Briçonnet en de katholieke hervorming[bewerken | brontekst bewerken]

Toen Briçonnet abt van Saint-Germain-des-Prés werd, vergenoegde hij zich niet met het opstrijken van de prebende, maar hield zich ernstig met zijn abdij bezig. Hij stelde de misbruiken en ongeregeldheden binnen de abdij vast en zette zich aan het werk om de orde te herstellen, de kloosterregels opnieuw te doen naleven, de vroomheid en spiritualiteit te doen herleven. Niet alle monniken verheugden zich hierover en enkele daagden zelfs hun abt voor de rechtbank. Anderzijds was Briçonnet ook de stichter van de publieke markt van Saint-Germain.

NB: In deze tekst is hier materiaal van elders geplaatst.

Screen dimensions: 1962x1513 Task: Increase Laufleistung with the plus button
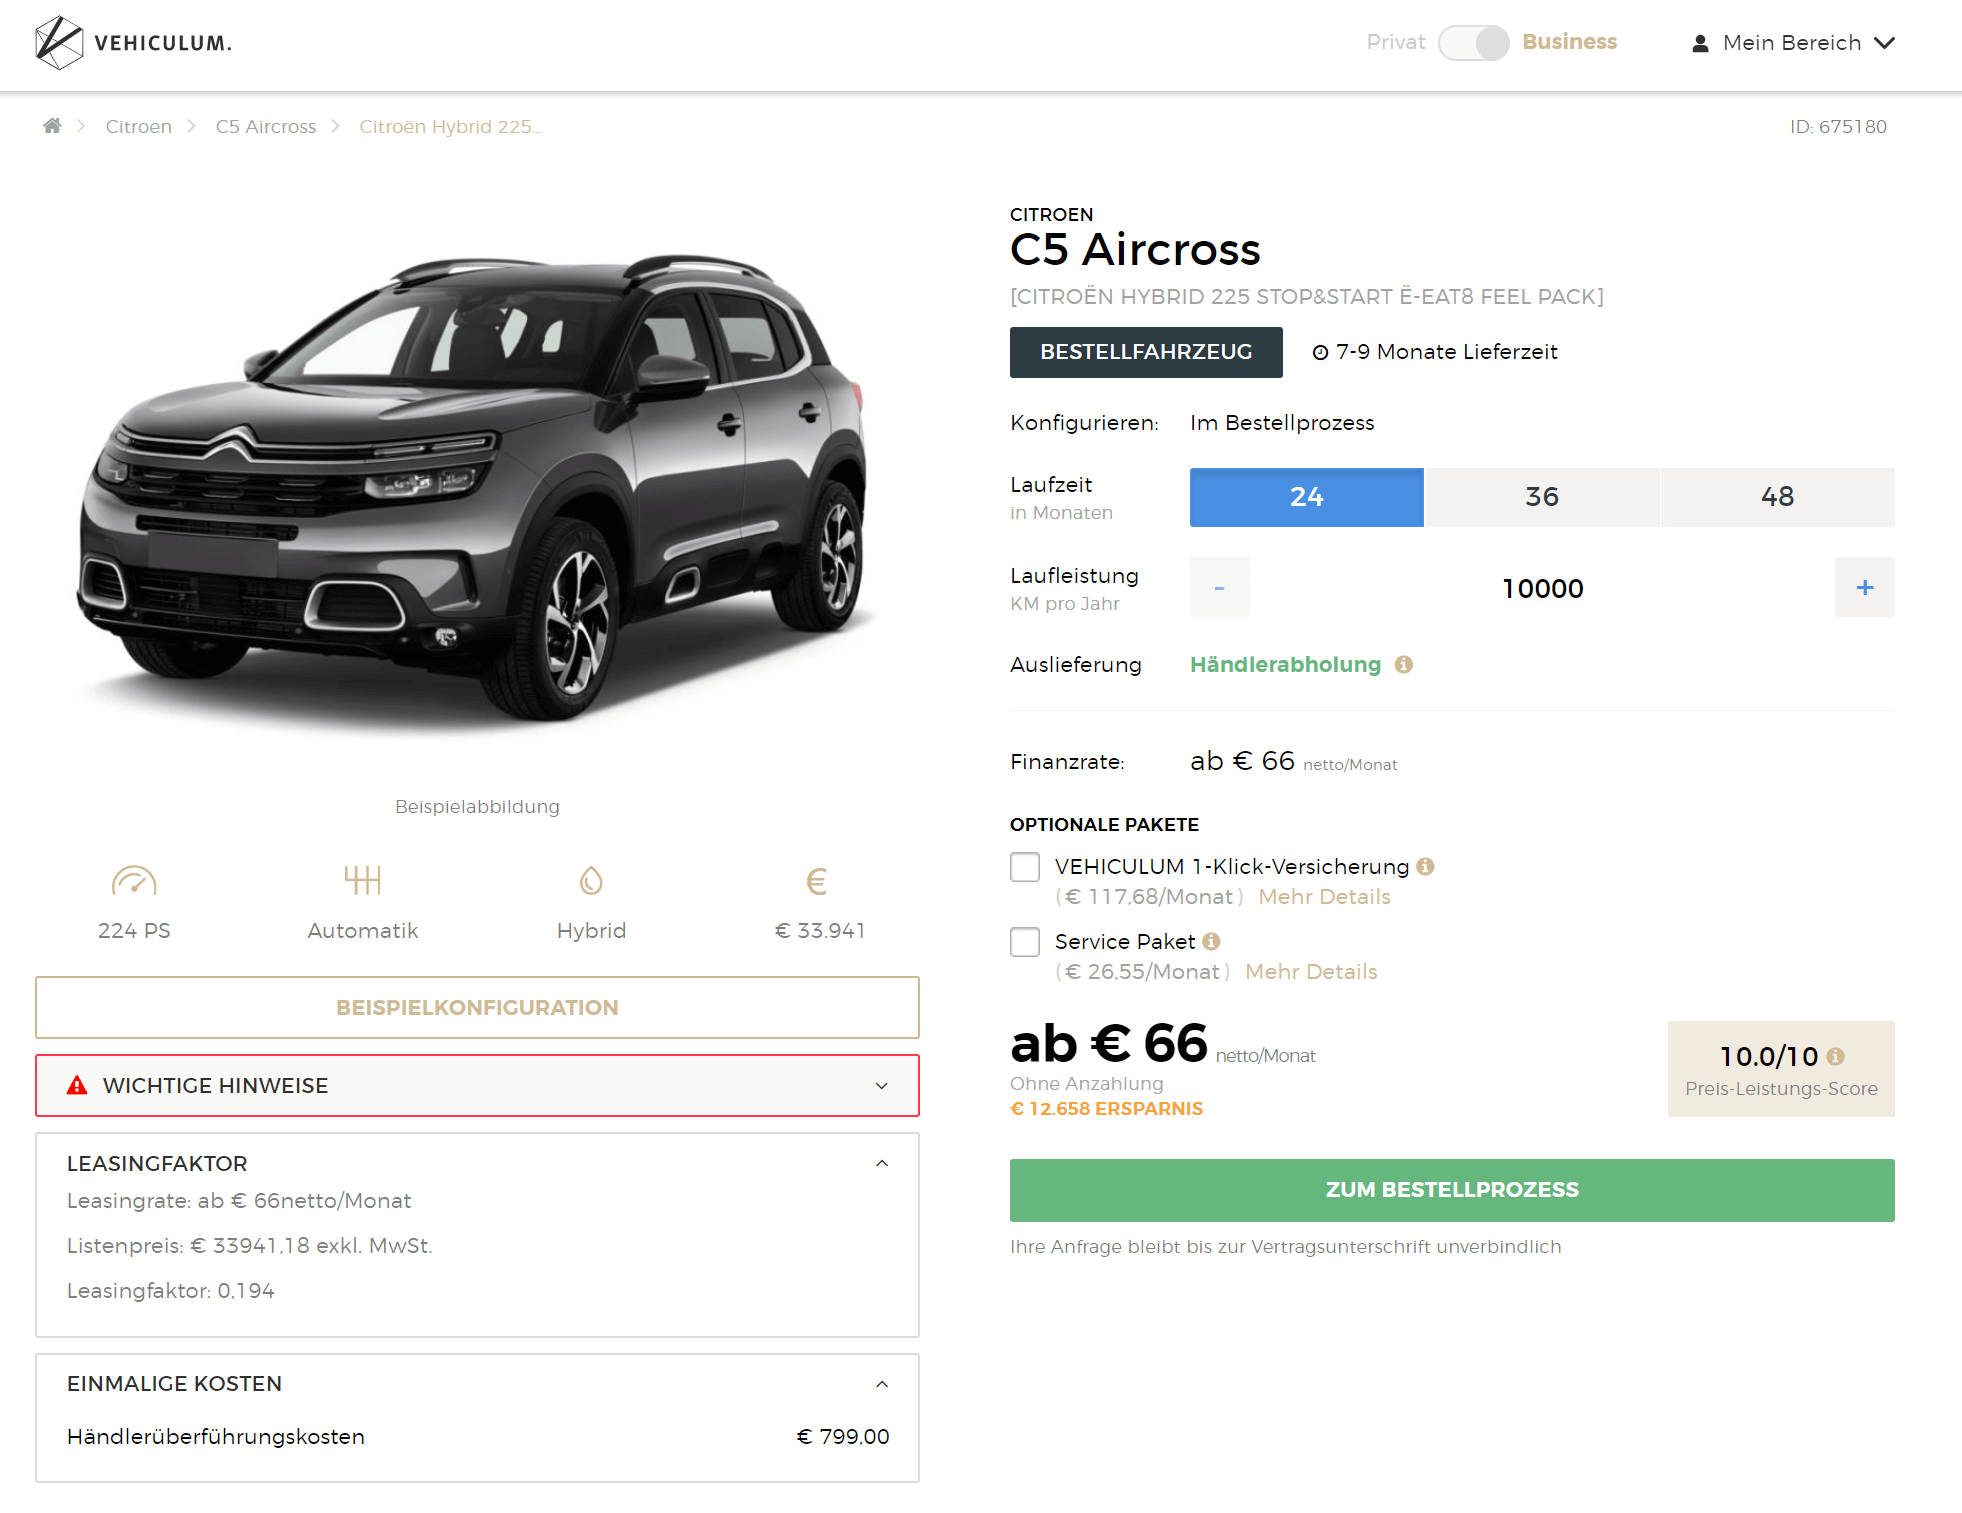1865,587
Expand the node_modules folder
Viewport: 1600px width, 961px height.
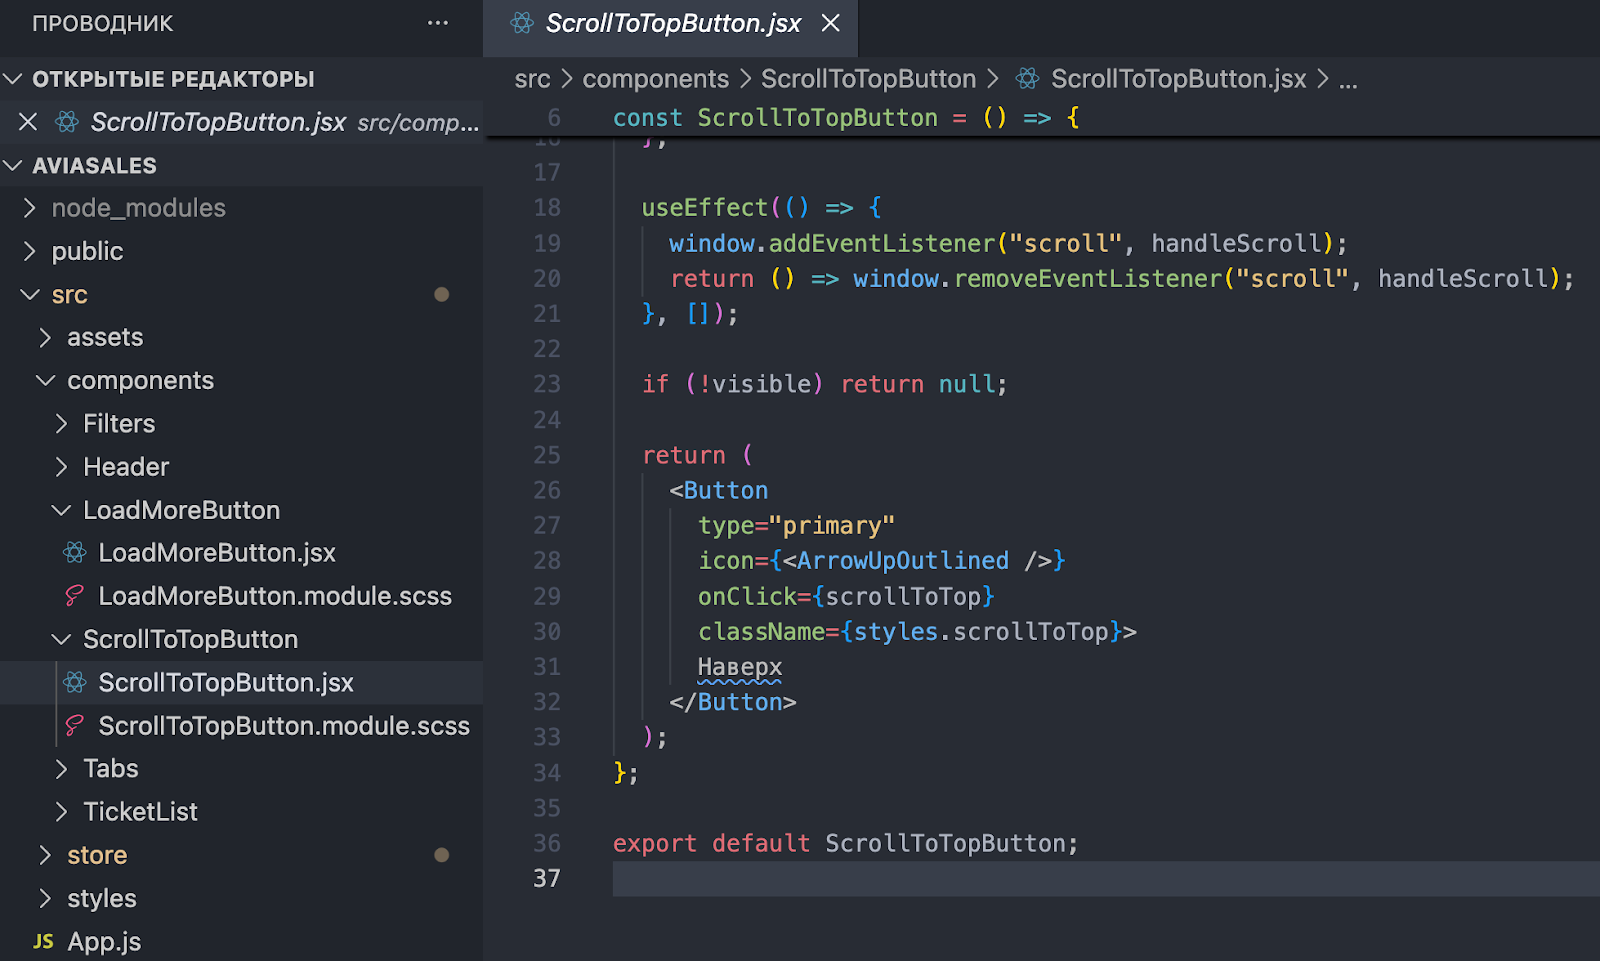(30, 208)
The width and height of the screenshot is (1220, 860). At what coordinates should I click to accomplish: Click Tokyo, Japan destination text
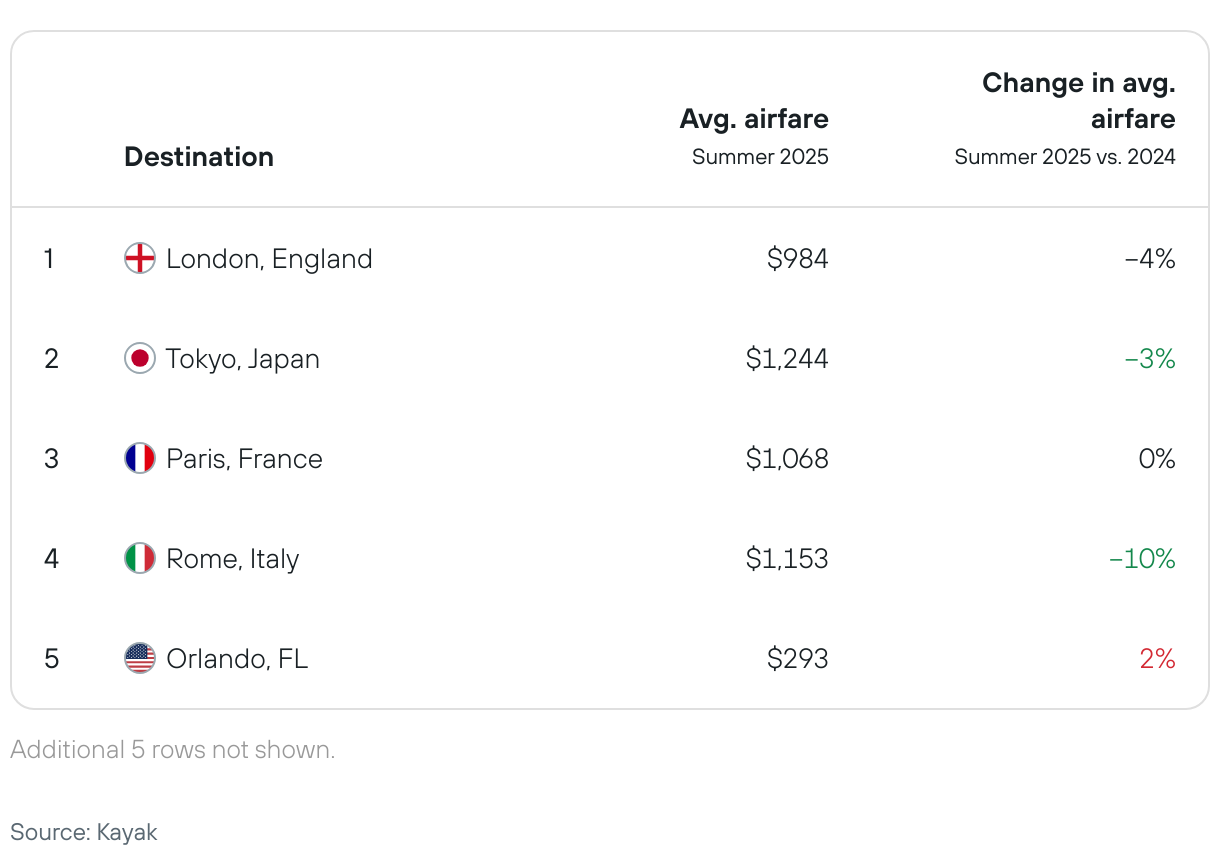243,359
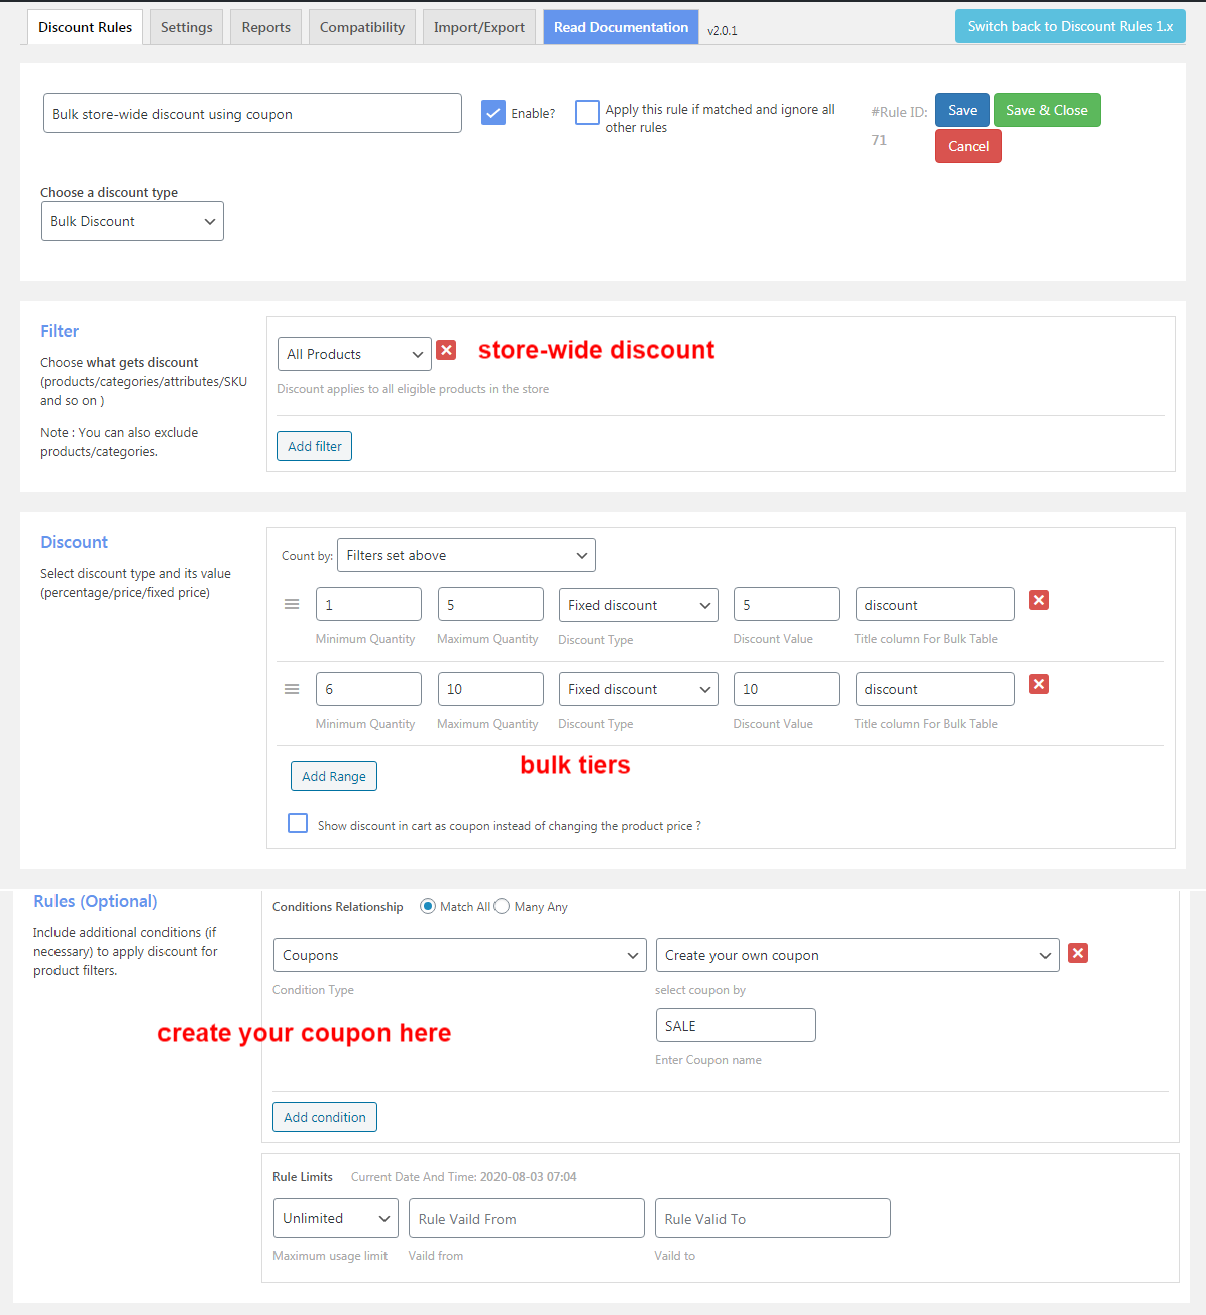Delete the second bulk discount tier row

pyautogui.click(x=1038, y=684)
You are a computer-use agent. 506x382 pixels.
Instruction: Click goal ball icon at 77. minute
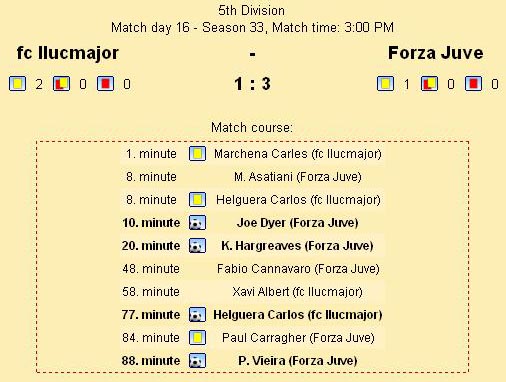point(197,315)
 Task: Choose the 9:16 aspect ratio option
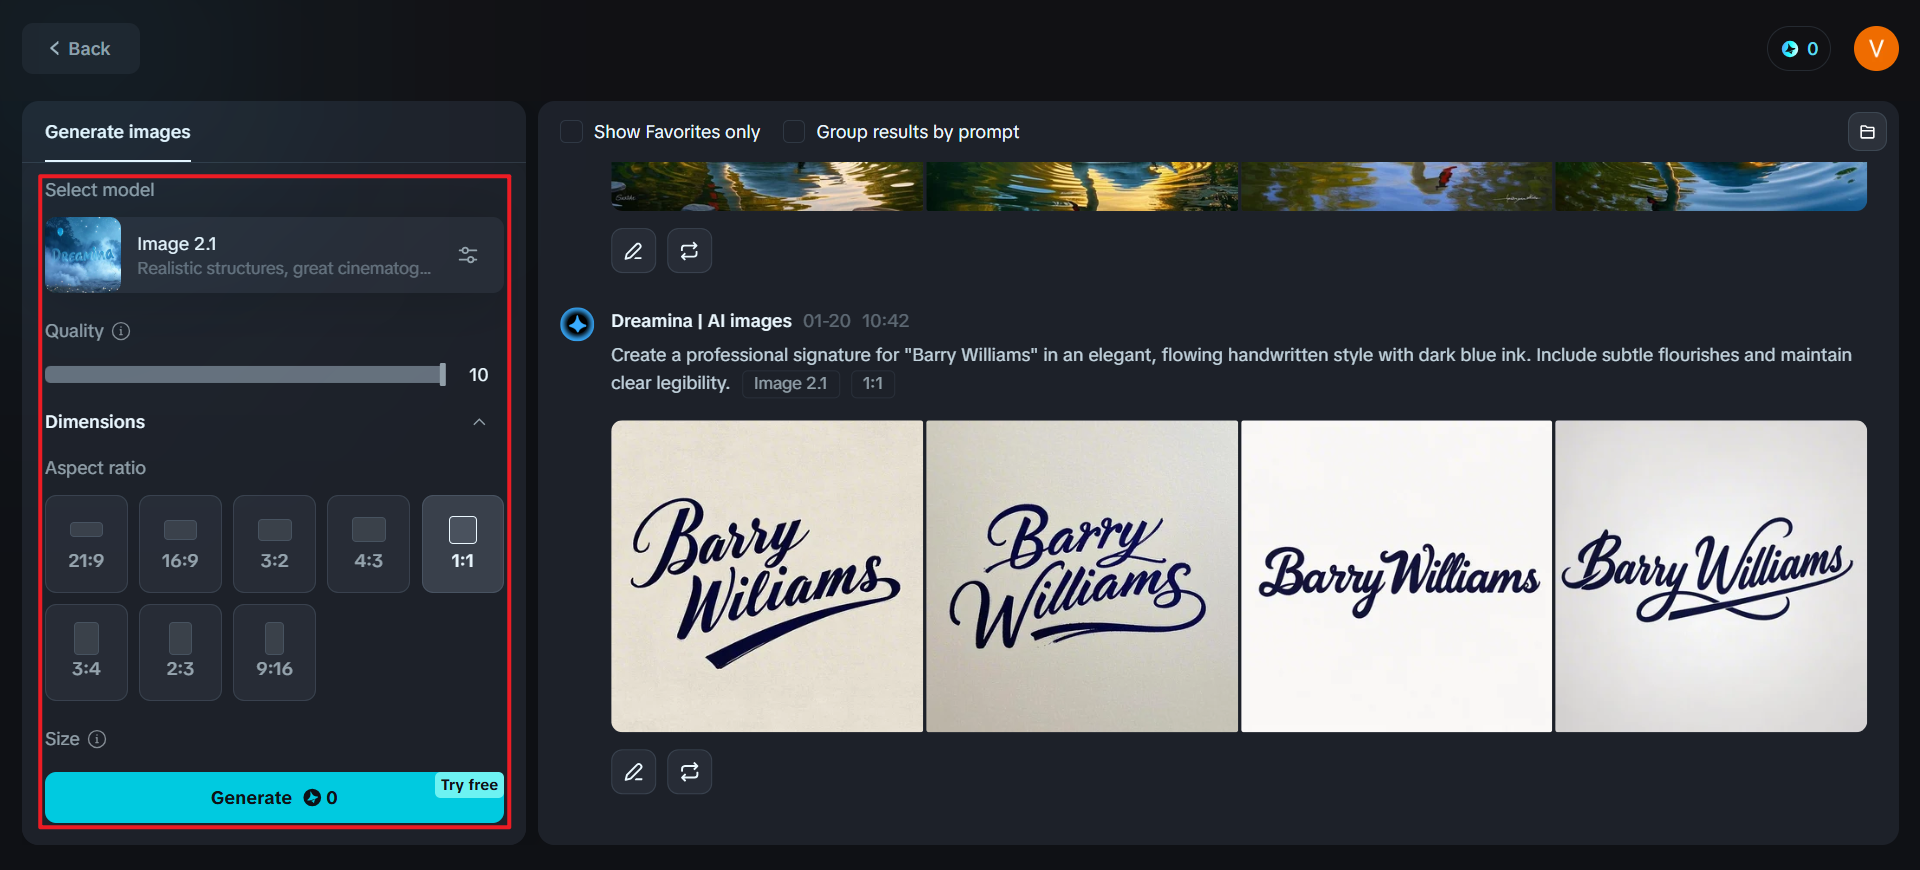274,652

Toen hij bisschop van Meaux werd, wilde Briçonnet ook daar zijn overtuigingen doorvoeren. Om dit te kunnen, benoemde hij zijn leermeester en vriend Jacques Lefebvre d'Etaples tot zijn vicaris-generaal. Samen stichtten ze het Cenakel van Meaux, dat verschillende hervormingsgezinde priesters, humanisten en intellectuelen bijeenbracht. Bij een grondig bezoek aan alle delen van zijn bisdom stelde de bisschop vast dat weinig pastoors in de hun toegewezen parochie resideerden en dat de bedienaars die ze vervingen, nauwelijks enige theologische vorming hadden gekregen. Aangezien de inkomsten van de parochie naar de officiële pastoors gingen, die hiervan een aalmoes afstonden aan de werkelijke bedienaars, moesten die meestal werken en hadden ze geen tijd voor godsdienstonderricht of godsdienstige begeleiding. De enigen die in Meaux en het bisdom predicaties organiseerden waren de franciscanen, die er vooral de schrik inhielden door te dreigen met hel en verdoemenis.

Vanaf 1518 voerde Briçonnet een weloverwogen plan uit. Hij vereenvoudigde de eredienst, bande de overdreven uitstalling van afbeeldingen in de kerken en verminderde aanzienlijk de heiligenverering en de ermee gepaard gaande superstities. Hij maakte een nieuwe indeling van zijn bisdom, in 26 dekenijen met elk 9 parochies. Aangezien hij de helft van de geestelijken compleet onbekwaam bevond, dankte hij ze af en begon aan de vorming van een nieuwe clerus. De leden van het Cenakel van Meaux waren hierbij uitstekende bondgenoten. Het ging, naast Lefebvre d'Etampes, om Guillaume Farel, Gerard Roussel, Josse van Clichtove, François Vatable, Martial Mazurier, Michel d'Arende, Pierre Caroli en Jean Lecomte de Lacroix. Het waren allen niet alleen geleerde mannen, maar hervormingsgezinden, van wie er trouwens verschillende de katholieke kerk zouden verlaten om zich bij het calvinisme aan te sluiten. Vrienden van Briçonnet en van zijn medestanders waren verder, onder meer, Erasmus, Clément Marot en Rabelais.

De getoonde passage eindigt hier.